Die Stadt Neubrandenburg hat entgegen allen Prognosen 2017 ihre Einwohnerzahl zum dritten Mal in Folge steigern können. Derzeit leben 65 175 Menschen in der drittgrößten Stadt Mecklenburg-Vorpommerns, rund 600 Einwohner mehr als vor einem Jahr, wie ein Sprecher der Stadtverwaltung gestern erklärte. Der Hauptgrund sei der starke Zuzug von etwa 3600 Menschen im Vorjahr, darunter viele Menschen aus Dörfern sowie Migranten. Allerdings sterben pro Jahr noch etwa 150 Einwohner mehr als neu geboren werden.

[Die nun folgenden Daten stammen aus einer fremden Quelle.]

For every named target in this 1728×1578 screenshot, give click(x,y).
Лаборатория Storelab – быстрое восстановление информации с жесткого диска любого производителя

Oberbürgermeister Silvio Witt (parteilos) sieht unter anderem in der Wirtschaftskraft der Stadt einen Grund für den Zuzug. Statistisch hat Neubrandenburg vor Schwerin und Rostock mit etwa 873 Euro die höchste Steuerkraft pro Einwohner. Witt hatte zudem 2015 dazu aufgerufen, den Strom der Flüchtlinge als Chance zu begreifen. Durch Initiativen zur Integration von Firmen und Vereinen stieg der Anteil der Neubrandenburger mit ausländischen Wurzeln von 2,8 auf 5,8 Prozent.

Die frühere DDR-Bezirksstadt zählte 1989 rund 90 000 Einwohner. Dann gab es viel Abwanderung, was bis Ende 2014 nicht umgekehrt werden konnte. Damals lebten 63 311 Menschen in der Stadt. Mit der Entwicklung trotzt die Stadt Prognosen des Landes, dass die Einwohnerzahl bis 2020 weiter deutlich sinken werde.